This information is from my new book, The Ultimate Business Continuity Success Guide: How to Build Real-World Resilience and Unleash Exciting New Value Streams. Happily it is now Amazon’s #1 searched business continuity book. I hope you enjoy the chapter. and the book.
Business Continuity Tips, Techniques and Secrets
How a Sneeze Becomes a Business Continuity Issue
People are our most important assets. I cannot tell you how to run your business but I will suggest when people are sick they be encouraged to work from home or take a sick day. Germs and disease can trigger a crisis.
Many of us work in close quarters in our offices. There is great danger in spreading disease throughout the office if someone is contagious. Consider implementing awareness and ‘when not to come into the office’ policies to protect employees and your business.

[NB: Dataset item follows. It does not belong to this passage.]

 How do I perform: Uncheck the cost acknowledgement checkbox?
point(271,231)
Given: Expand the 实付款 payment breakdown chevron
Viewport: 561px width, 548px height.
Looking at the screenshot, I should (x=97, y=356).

Public transportation is another hot-spot where disease can easily spread. I often experience firsthand people on the train sneezing and coughing into the air. The germs then hang around and spread. By some estimates sneezes can travel 100 mph and up to 20 feet! It may be a bit extreme but I recently changed my seat on the way home three times during a 45-minute train commute due to rampant sneeze blasts. On a positive note, I rarely get sick. Uh oh, I hope I did not just jinx myself.
During pandemic planning we seem to tighten the reigns on this issue. When pandemic is no longer front page news it seems, we go back to our old ways.
Flu can easily be passed from person-to-person. Our primary concern is the health of our employees. Also, consider the business continuity aspects if a high percentage of people get sick because of the unnecessary spread of germs.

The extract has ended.